This short note focuses on the third type of systems whose purpose is to provide the clinician with robotic aids for moving and actuating medical sensors and tools in minimally invasive interventions. Such robots were introduced in the early 1980s first in neurosurgery applications, and then a little later, for orthopaedics; the aim was to transfer accurate machining and positioning capabilities from the industrial world to the clinical one. However, one major difference with industrial robotics is the need for interaction with a clinical user. Different types of systems have been proposed depending on the level of autonomy they leave to the robot. In the first generation of robots, two main types of interactions were implemented: active robots execute in an autonomous way subtasks under human supervision (the automation dream) whilst semi-active robots position a tool-guide which is used by the clinician to carry out his task, for instance introducing a needle into the body. Since the clinical environment is very complex and constrained, because the medical knowledge is very large and difficult to model exhaustively and finally because the clinician is an expert with high abilities to detect, analyze and react to unwanted critical situations, the automation dream has often turned into a collaborative framework where both the clinician and the robot have to work together in a synergistic way. Thus, more recently, new interaction paradigms were proposed: co-manipulation consists in having a tool attached to the robot end-effector and held by the clinician; both of them contribute to its motion in a programmable way depending on the task execution status. Tele-operation approaches, involving master-slave architectures were also introduced for complex interventions on movable and deformable organs and for microsurgery applications. The automation paradigm has been recently re-explored in order to synchronize tool motions to organ ones in specific applications (radiotherapy in particular). Robot architectures also evolved this last decade from multi-purpose large robotic arms to more dedicated and small robots.

Medical robotics raises specific issues related to the application field. For instance, a robot that carries a surgical tool has to be at least partly cleanable as any instrument in contact with the patient for asepsis. This may have consequences on design choices.

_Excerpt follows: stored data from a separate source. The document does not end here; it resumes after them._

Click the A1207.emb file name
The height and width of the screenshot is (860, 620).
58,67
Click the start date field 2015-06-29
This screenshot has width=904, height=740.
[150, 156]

Since the robot moves in close proximity to people – the medical staff and the patient – and may manipulate invasive tools, robustness and safety are critical issues. Several hardware and software engineering solutions can contribute to solving them. Developing small specific robots whilst limiting the application scope makes the integration to the clinical environment often simpler: man-machine interaction is easier; modifications in the clinical workflow are more limited; workspace is more controllable; safety is more easily demonstrated, etc.

The medical robot has to face a very serious competitor: the navigation system. Surgical navigation is based on the real-time intra-operative localization of objects (tools, sensors and anatomical structures) for instance with an optical system tracking markers placed on the object to be localized. It provides to the clinician information about his/her actual task with respect to the planned one and/or relatively to non-visible anatomical structures. Such navigation systems have been largely used in clinics (neurosurgery and orthopaedics in particular). Their integration in the clinical environment is generally simpler than the integration of robots; safety is easier to assess; cost is often lower than robots’ one.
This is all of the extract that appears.